▶ [Aim]
Please find every line in the records below that contains the string "Click" and copy each one out. Matches must have the same uppercase and lowercase letters.

▶ [Extracted information]
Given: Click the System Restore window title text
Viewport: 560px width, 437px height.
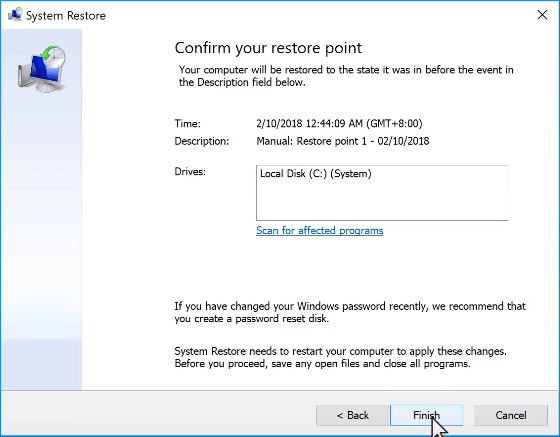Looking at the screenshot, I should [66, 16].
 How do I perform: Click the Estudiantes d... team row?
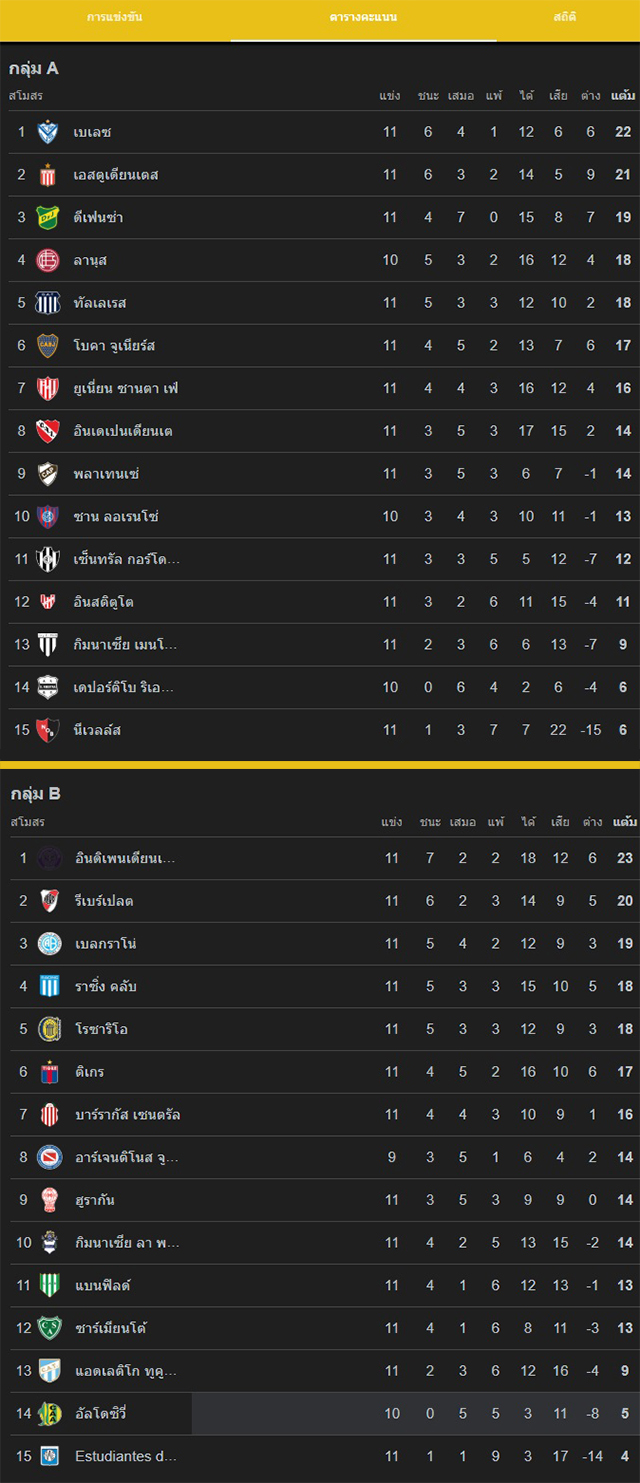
* * *
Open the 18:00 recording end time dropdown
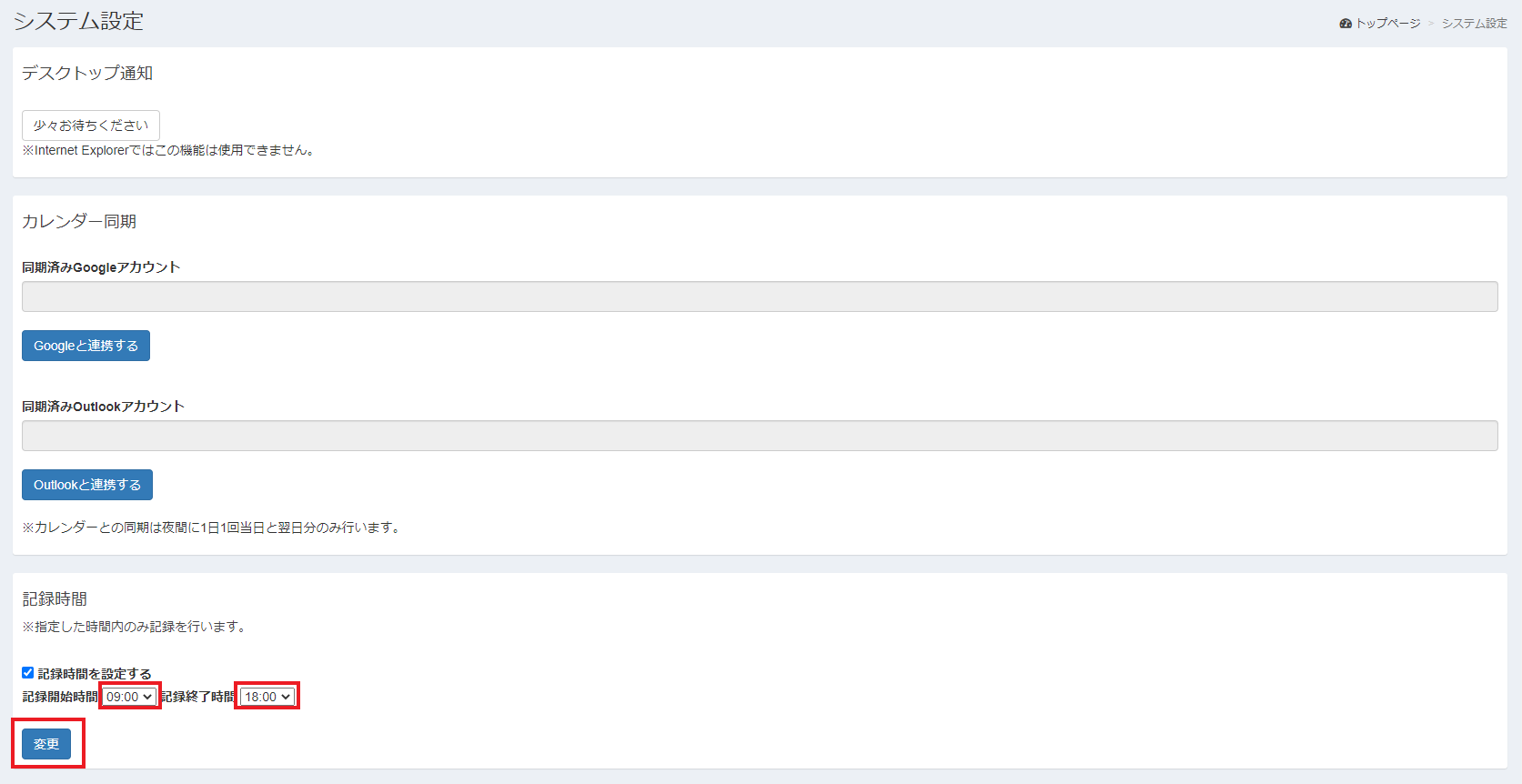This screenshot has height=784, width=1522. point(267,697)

▶ [Task response]
Given: Click the System Restore window title text
 How do I perform: Click the Estudiantes d... team row?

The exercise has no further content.